Access to Buprenorphine Treatment Hit or Miss, Study Finds
A new study finds that 43 percent of American counties do not have a doctor credentialed to prescribe buprenorphine, a drug used in the treatment of heroin and other opioid addictions.
Buprenorphine is an opioid-based medication that doctors prescribe to control withdrawal symptoms in people recovering from an addiction to heroin or other powerful opioid substances. But despite this medication’s proven effectiveness, access to buprenorphine across the U.S. is pretty hit or miss.
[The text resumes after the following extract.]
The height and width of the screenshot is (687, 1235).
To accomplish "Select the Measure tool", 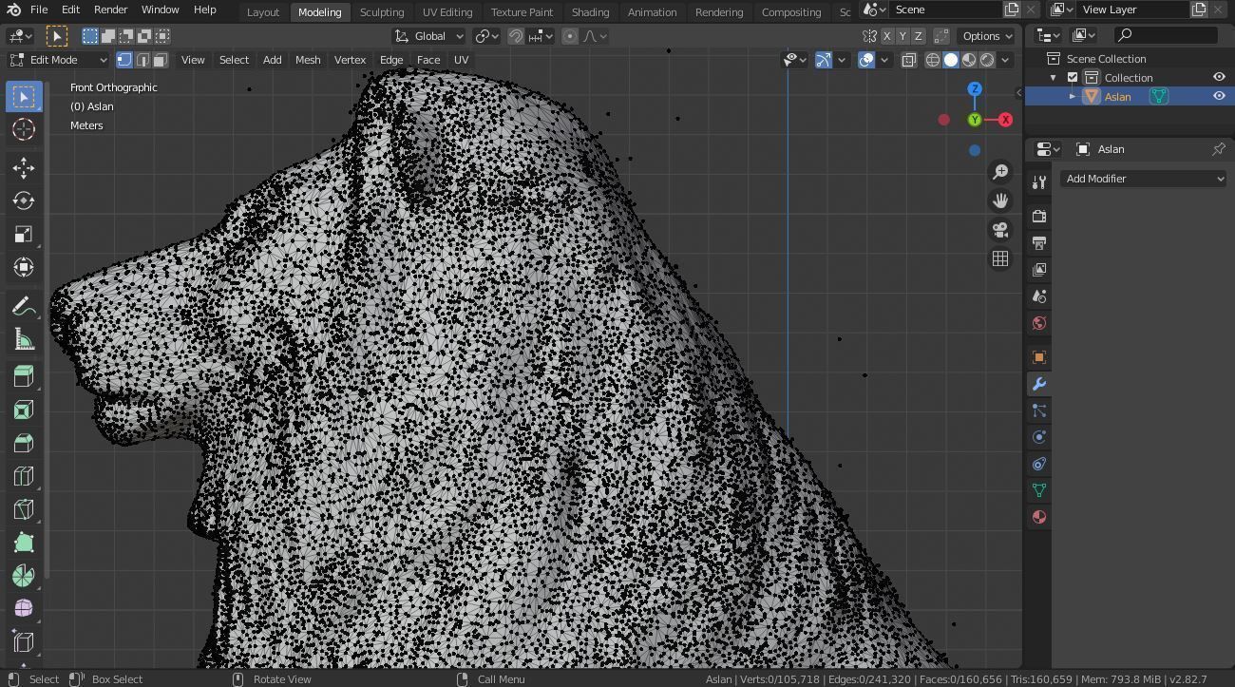I will click(x=24, y=340).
In a study published in August 2014 in the Journal of Substance Abuse Treatment, researchers from several U.S. institutions examined the impact that state-level policies on buprenorphine use can have on the availability of the medication for the average treatment program enrollee.
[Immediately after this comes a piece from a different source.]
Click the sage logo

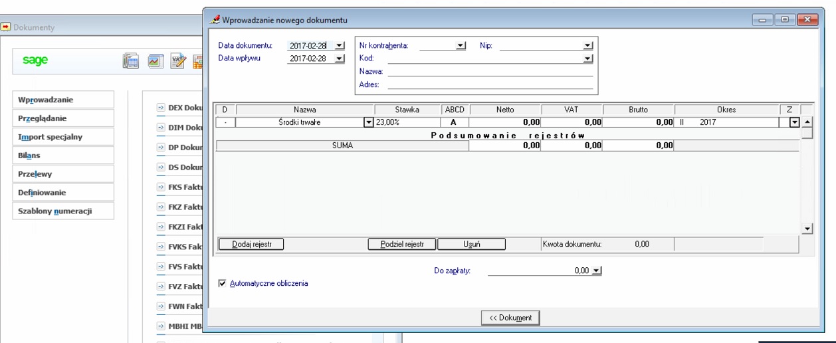[x=35, y=60]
Opioid addiction is the term addiction specialists and other health professionals use to describe the combination of a physical dependence on an opioid drug or medication and involvement in an uncontrolled, damaging pattern of opioid consumption. When used repeatedly, all opioid substances — including illicit/illegal drugs and medications — are capable of triggering opioid dependence and opioid addiction. While many people associate opioid addiction with the powerful opioid drug heroin, people in the U.S. have considerably higher chances of developing dependence/addiction problems associated with the use of a prescription opioid medication. Current medical guidelines in the U.S. combine the diagnosis of opioid addiction and the diagnosis of opioid abuse as overlapping indications of a single condition known as opioid use disorder. This approach, adopted in 2013, stems from the fact that people dealing with opioid abuse and people dealing with opioid addiction often have certain key symptoms that closely resemble one another or appear in essentially identical form. Affected individuals must have at least two symptoms of opioid abuse/addiction and may have as many as 11 symptoms.
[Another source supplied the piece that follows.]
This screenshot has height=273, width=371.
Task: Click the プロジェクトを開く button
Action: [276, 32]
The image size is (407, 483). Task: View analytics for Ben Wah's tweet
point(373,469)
Buprenorphine is not as strong as heroin or several other well-known opioid substances. This means that, while the medication can produce a “high” in people not used to consuming opioids, it has a much weaker impact on people dealing with opioid addiction. In a treatment setting, doctors rely on this weak but significant opioid effect to help people in the initial stages of recovery cope with the effects of opioid withdrawal, a highly unpleasant process that can seriously increase the risks for a relapse back into uncontrolled opioid consumption if not properly controlled. Essentially, buprenorphine provides enough of an opioid effect to “take the edge off” the withdrawal process, but does not provide enough of an effect to promote a relapse. When used in opioid addiction treatment, the medication comes in the form of a tablet that gradually dissolves under the tongue. Some buprenorphine products contain naloxone, a secondary active ingredient that reduces the risks for buprenorphine abuse by placing a time limit on the medication’s window of effectiveness.
Effect of State Policies
Since buprenorphine is an opioid substance, prescribing doctors must obtain documents called waivers that provide them with legal access to the medication. In the study published in the Journal of Substance Abuse Treatment, researchers from the RAND Corporation, the University of Pittsburgh, the Department of Veterans Affairs and Penn State University used data gathered over a period of four years (2008-2011) from a nationwide network called the Buprenorphine Waiver Notification System to determine how many doctors across the U.S. have obtained a buprenorphine waiver. Specifically, they looked at the number of buprenorphine-waivered physicians per 100,000 people in each U.S. county. The researchers also assessed the impact that state-level policies have on the number of properly waivered doctors in any given county.
After analyzing their data, the researchers found that 43 percent of U.S. counties don’t have a doctor licensed to prescribe buprenorphine. In addition, less than one in 10 counties (7 percent) has at least 20 doctors licensed to prescribe the medication. The researchers concluded that state-level policies that clearly outline the requirements for prescribing buprenorphine in a doctor’s office tend to increase the availability of the medication in any given county. Conversely, states that attempt to encourage buprenorphine use through established methadone clinics tend to have fewer licensed doctors and a lower level of medication availability.
The study’s authors cite additional factors that increase the availability of buprenorphine, including a relatively high rate of opioid overdose-related death in a given region and county-level policies that include buprenorphine use under Medicaid coverage. The authors believe that all states should consciously and deliberately adopt policies that favor widened availability of buprenorphine for people undergoing opioid addiction treatment.